Text excerpt:

▽

Australian Shares Gain on Profit, Japan Futures Little Changed
Australian shares rose to the highest level in nearly three years as investors dissected earnings reports at companies from Commonwealth Bank of Australia to CSL Ltd. Japanese stock futures were little changed as the yen jumped, curbing the earnings outlook for exporters.
Commonwealth Bank of Australia, the nation’s largest lender, climbed 2.6 percent as retail banking and wealth management boosted first-half profit by 1 percent. CSL advanced 1 percent as Australia’s biggest pharmaceutical company reported a 24 percent increase in first-half profit. Shares of THK Co. may be active in Tokyo as the maker of industrial machinery increased its full-year profit forecast 11 percent.
Futures on Japan’s Nikkei 225 Stock Average expiring in March closed at 11,370 in Chicago yesterday, up from 11,340 at the close in Osaka, Japan. They were bid in the pre-market at 11,350 in Osaka at 8:05 a.m. local time. Australia’s S&P/ASX 200 Index gained 0.7 percent, headed for the highest closing level since April 2010. New Zealand’s NZX 50 Index slid 0.2 percent.
Equity markets in Singapore and Malaysia reopen today after a public holiday, while markets in China, Hong Kong, Taiwan, and Vietnam remain shut.
Of the 299 companies on the MSCI Asia Pacific index that reported earnings this quarter and for which Bloomberg has estimates, 53 percent have exceeded profit expectations. Some 53 percent have missed sales projections. That compares with 74 percent of S&P 500 companies that topped profit forecasts during the period, while 34 percent fell short of sales estimates, data compiled by Bloomberg show.
The MSCI Asia Pacific Index, the benchmark regional equities gauge, traded at 14.9 times average estimated earnings compared with 13.7 for the S&P 500 and a multiple of 12.3 for the Stoxx Europe 600 Index, according to data compiled by Bloomberg.

△

Supplied data:
▽

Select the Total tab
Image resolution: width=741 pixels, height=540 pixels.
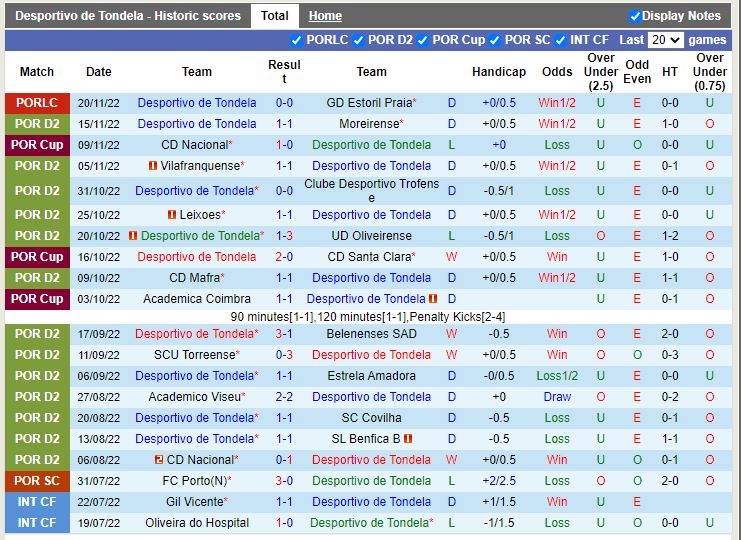point(274,16)
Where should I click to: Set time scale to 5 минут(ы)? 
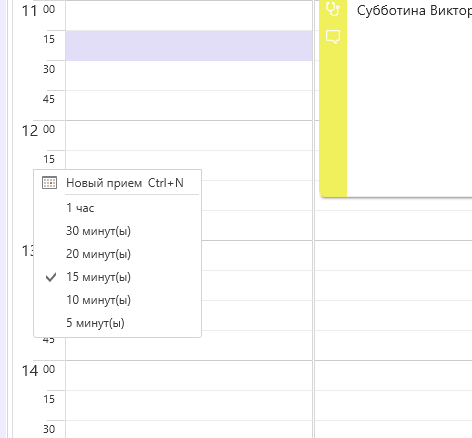click(117, 323)
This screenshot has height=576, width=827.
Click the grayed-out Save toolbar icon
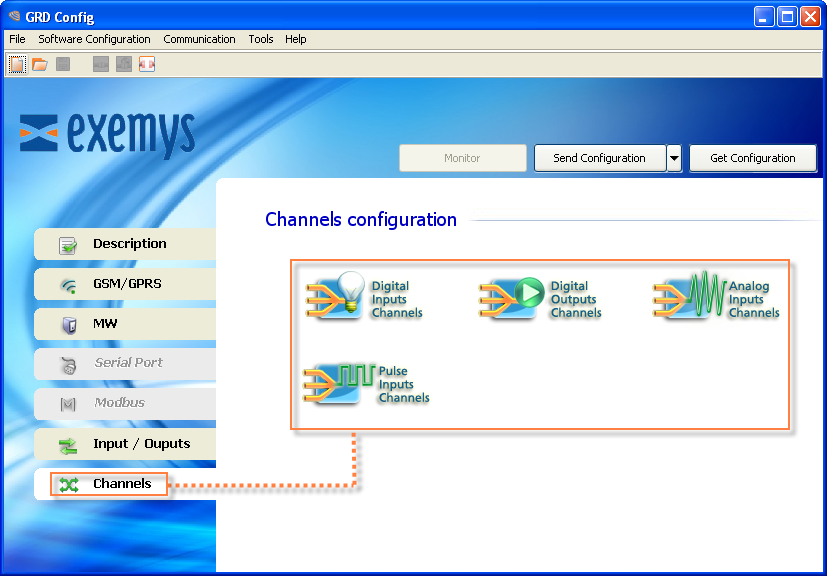point(63,64)
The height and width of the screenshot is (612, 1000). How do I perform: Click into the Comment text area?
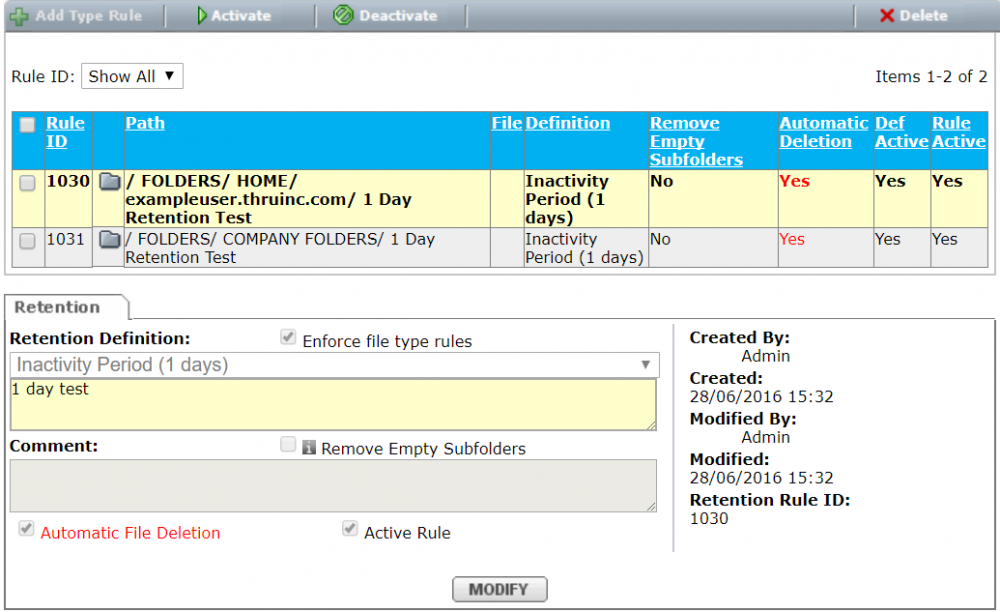coord(333,486)
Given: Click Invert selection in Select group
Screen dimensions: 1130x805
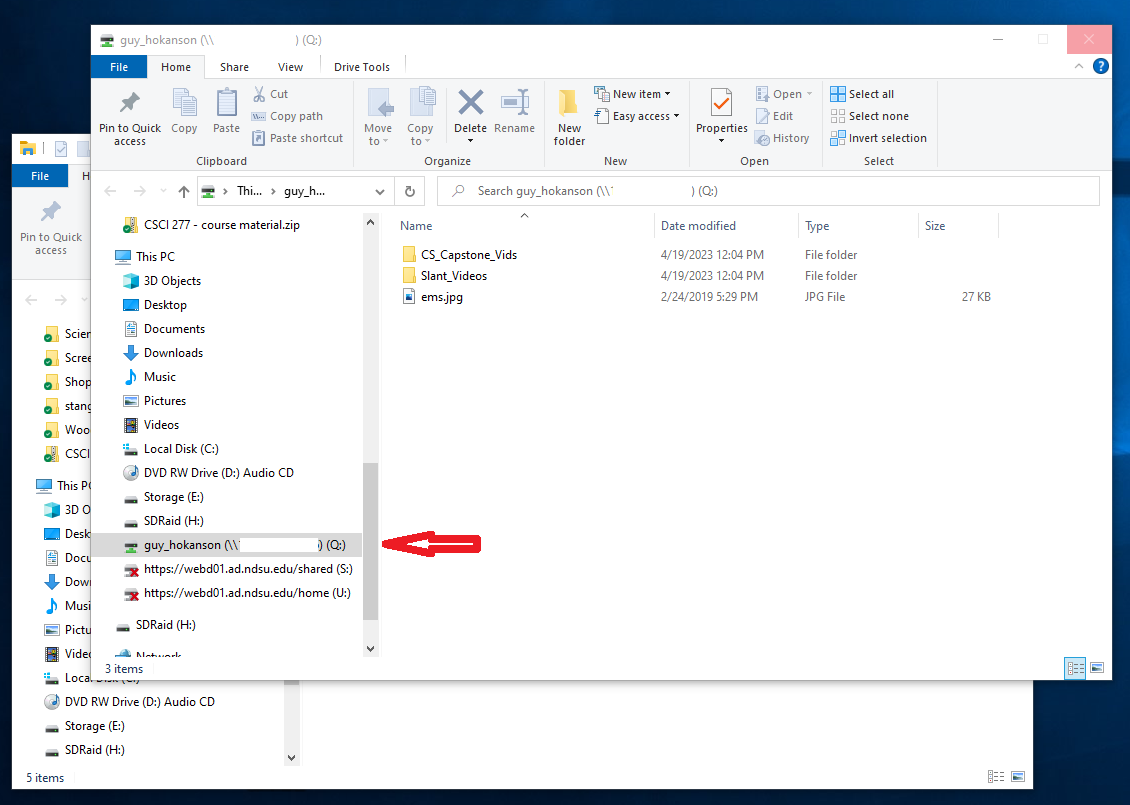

△

Activity list:
1. Copy out everything from "Australian Shares Gain" down to "outlook for exporters." in the Australian shares market report, word for word.
2. According to the Australian shares market report, by how much did CSL's first-half profit increase?

Task-by-task solutions:
1.
Australian Shares Gain on Profit, Japan Futures Little Changed
Australian shares rose to the highest level in nearly three years as investors dissected earnings reports at companies from Commonwealth Bank of Australia to CSL Ltd. Japanese stock futures were little changed as the yen jumped, curbing the earnings outlook for exporters.

2. 24 percent